Because the Federal Government’s <i>Digital Economy report</i> showed that despite 87 per cent of Australian businesses using the Internet, only 42 per cent had a Web presence.
And I’m sure some people are thinking: What is wrong with the remaining 58 per cent? In this tech-savvy world, a business cannot thrive without an online doppleganger. Besides, it’s not that hard to set-up a Website.
But herein lies the problem. There seems to be a strange assumption here that it is easy to establish an online footprint. You go into cyberspace, claim your electronic territory, prop up a Webpage and you’re in business. Simple.
Yet, that is rarely the case. For people new to this whole online presence shenanigan, unless they possess a design and/or computer coding degree, chances are beginner’s site building software or rudimentary HTML skills will be used to establish their own World Wide Web domain. The end result? A Website more confounding than a Picaso painting.

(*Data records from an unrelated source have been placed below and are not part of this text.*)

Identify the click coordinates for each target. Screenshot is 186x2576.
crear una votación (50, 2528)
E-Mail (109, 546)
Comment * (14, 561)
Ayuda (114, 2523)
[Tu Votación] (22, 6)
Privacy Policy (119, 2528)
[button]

Yes, an online presence is important, but it is even more important to do it right. Because even if it does not exist in the tangible world, a homepage is much a part of a business’ overall image. If it looks unprofessional, the business looks unprofessional. First impressions count and failure to take this into account online can hamper the chance of reeling in new customers.
There are Web designers out there with the sole purpose of churning out functional and aesthetically pleasing Websites. But not all businesses are giant corporations with funding at their disposal and these guys cost. The ones that really need help are small shops or niche boutiques. For cost-cutting reasons, there is always the temptation to do either nothing, or DIY with disastrous results.
The Government has committed $10 million dollars to get businesses online with initiatives such as Enterprise Connect to provide advisory services to small and medium enterprises (SME). While this is good news, I sure hope the Government will do more than throw money in to tell SMEs "the Internet is good for you". Perhaps giving some money to those businesses for professional Web help will aid them gain some ground on the Internet. Because talk is cheap; a Web designer is not.